Cae la gota, inevitablemente, reiteradamente, siguiendo su propio ritmo, dirigiendo con su batuta el pasar de ratos, con movimientos relajados hasta el hartazgo. Miro con dequebrajadez el clima salpicando mi ventana, haciéndose presencia imponente hacia la ciudad, con sus edificios desabrigados tomando baños de invierno. El esclarecer del sol no se hace cargo, el poético traspasar de la noche al día pareció camuflarse, nadie notó aquel tímido amanecer. La danza de la rutina no se hace esperar, cada uno que miro en las calles inmuta su paso, su mirada y depositan en su senda diaria la resignación de la jornada perdida. No hay paraguas que detenga el golpe mojado que regala el colectivo apurado en su prisa, anunciando en cada frenada lo interminable que puede llegar a ser el recorrido cuando gira infinitamente alrededor del centro. Las ventanas no dejan ver el exterior, a consecuencia de torrentes de vapor escapándose en cada suspiro; los pulmones agitados aceleran, se empeñan en empañar la gran ventana de detrás. Lo único que los abriga un poco es la cantidad, rebalsados pasillos de empujones cálidos, para intentar encontrar un lugar y descansar aunque sea algunos segundos para pensar en otra cosa que no sean las miradas firmes penetrantes, con desesperación, suplicio, y al mismo tiempo, neutras completamente.

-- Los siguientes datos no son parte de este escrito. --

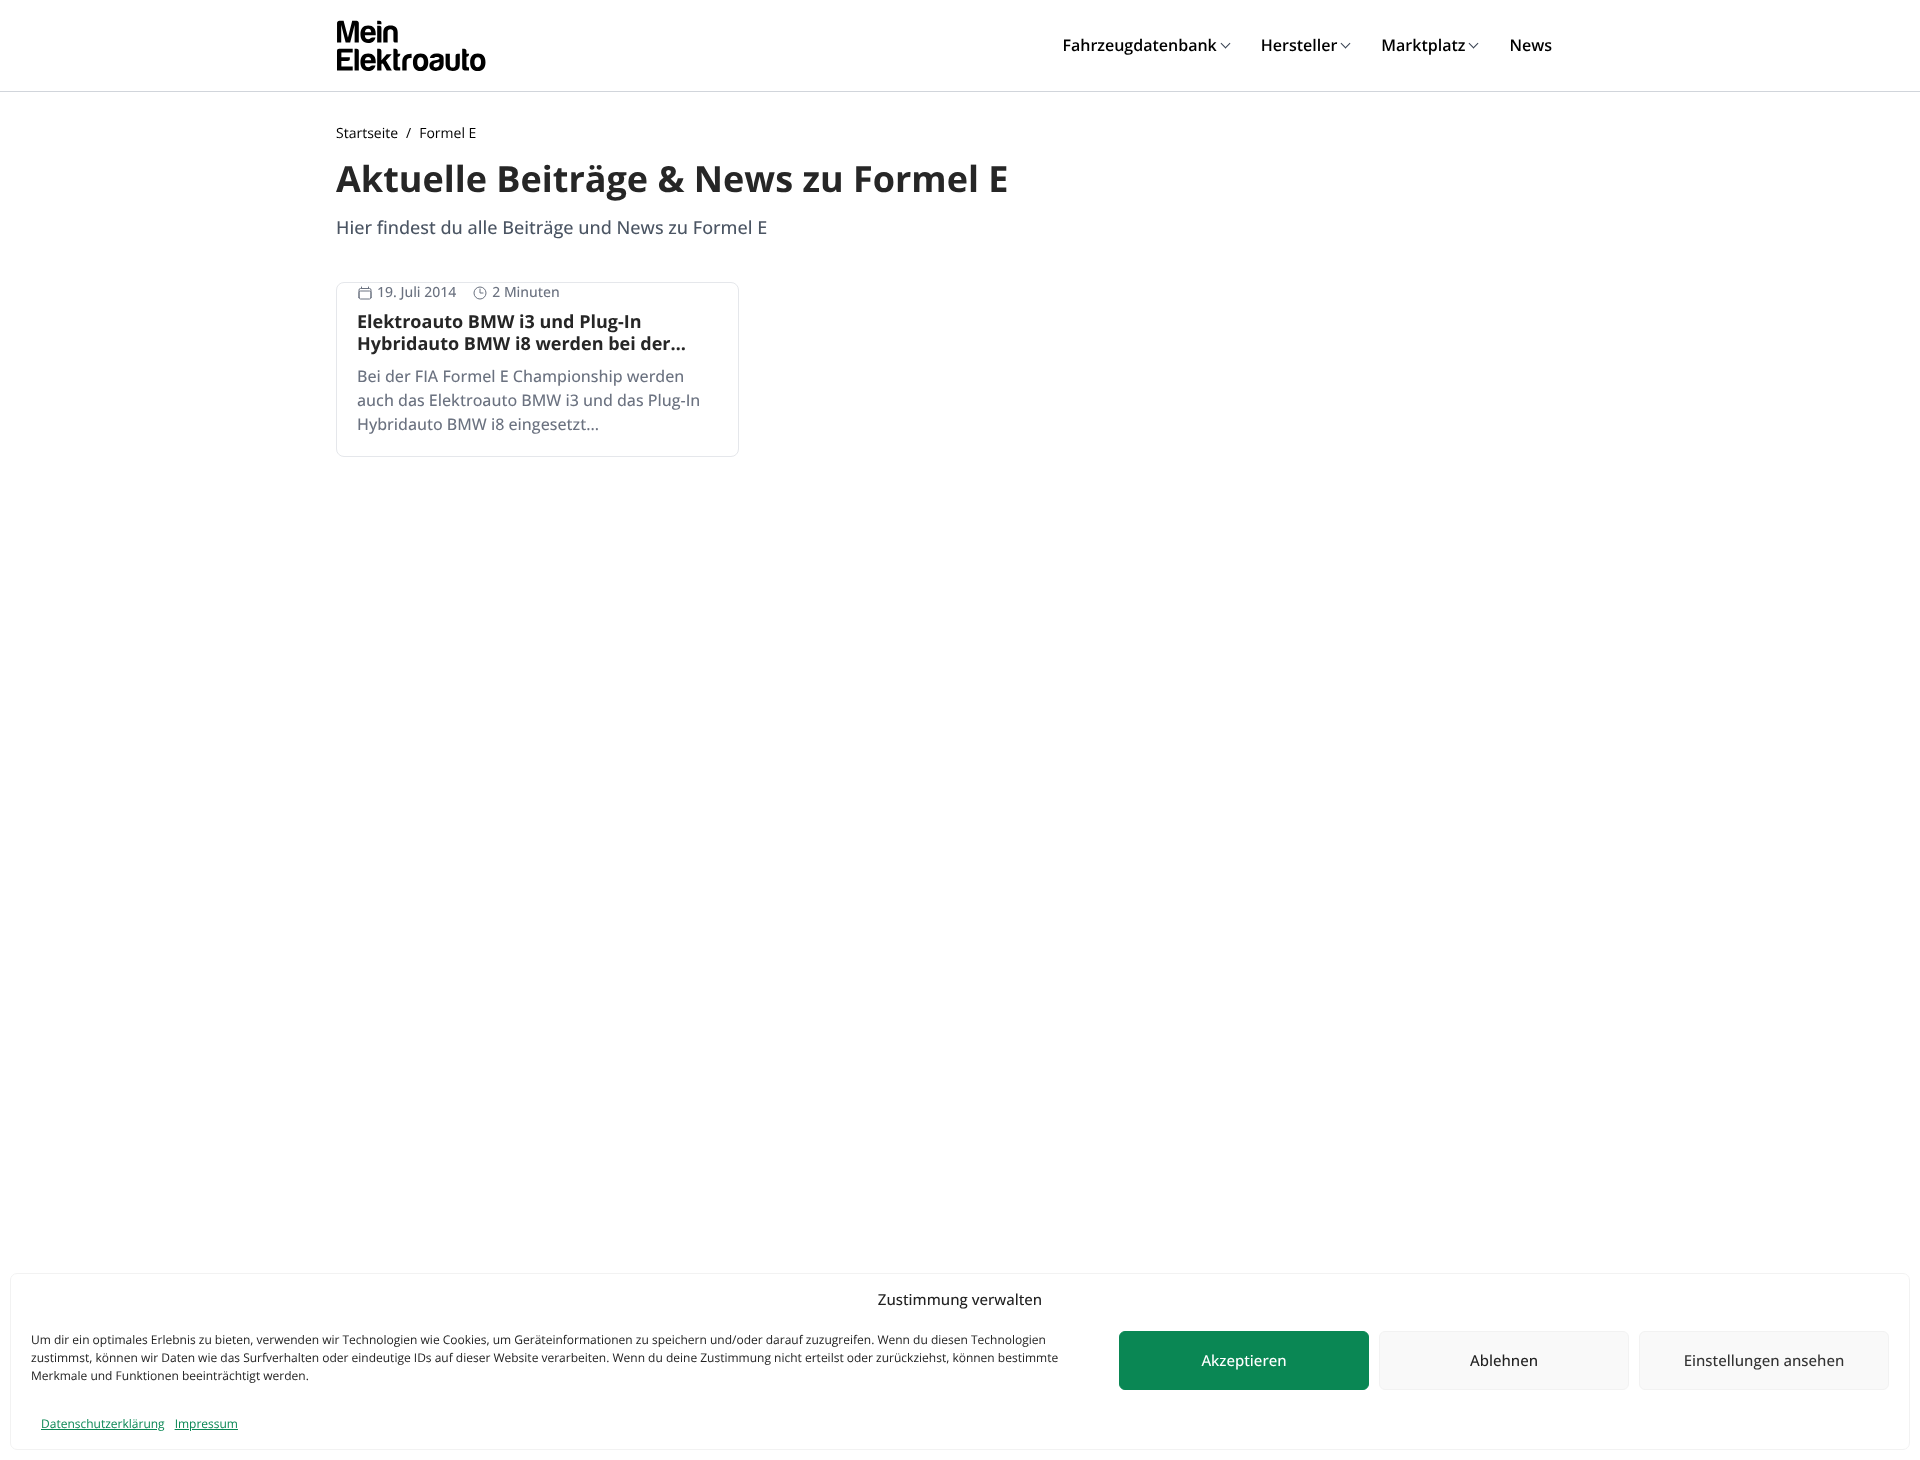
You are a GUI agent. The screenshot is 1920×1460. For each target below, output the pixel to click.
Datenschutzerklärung (103, 1423)
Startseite (367, 133)
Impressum (206, 1423)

Se reafirman una vez más en los caños congelados que recorren el espacio, sólo en paralelas y perpendiculares, luchando en masa contra la inercia y la centrípeta, acompañando en conjunto a la máquina oxidada. En un instante indeciso otra súbita frenada atrasa la campaña, haciendo notar sus chirridos de descontento. Con lentitud, despreocupación y elegancia sube las escaleras, se llega a asomar lo mínimo e indispensable para conversar con el hombre gordo y serio que conduce, y así una vez más poder cumplir en el juego de viajar, haciéndose paso con sus botas de aventura, su capa impenetrable y su gorro de fábulas. Por mas que se observe aquel cuadro sin ningún tipo de detallismo, es imposible que ella se mimetice con aquel ambiente, más allá de sus atuendos coloridos y su corta edad, la exuberancia de sus movimientos acompañada de su inocente y desnuda sonrisa, impenetrable, orgullosa e independiente.
Atraviesa sin cautelo aquellas murallas de piernas con uniformes de colores neutros y bolsos que aguardan solo papeles y objetos vitales para la supervivencia. Se hace paso en un diminuto rincón entre asientos y personas desestimadas, para tomarse en un lugar firme, y solo añorar sus proyectos. Una anciana deja su lugar, para hacerse lugar por fin a su destino, dirigiéndose sin exclamar a la puerta de salida. Una vez más se propicia la maquina a la brusca e insensible frenada.
La anciana baja dos escalones antes de cesar la inercia, se detiene en aquel cuadro deplorable y cotidiano, vacío por repetición. Observa a aquella muchacha enérgica y distraída, con sus ojos posados en la imaginación, en sus planes de juegos, lejos del peso de la desesperación. Entiende en ese segundo que aquellos pantalones grises, bolsos, piernas amuchadas no la dejan ver la realidad de los rostros con miradas firmes y penetrantes, con desesperación y suplicio, ni el vidrio empañado, ni la seriedad del hombre gordo, ni los caños en paralelas y perpendiculares, ni las ventanas salpicadas por el viento, ni la gota que cae en los ojos de aquellos, irremediable y constantemente, dirigiendo con su batuta la danza interminable de la insensata rutina que opaca los vidrios. La anciana sonríe, deja aquel suplicio, y se encomienda a su destino. Habiendo recordado a la niña, rompiendo el esquema del ambiente, desentonó con algo tan imperdible que era su propia sonrisa.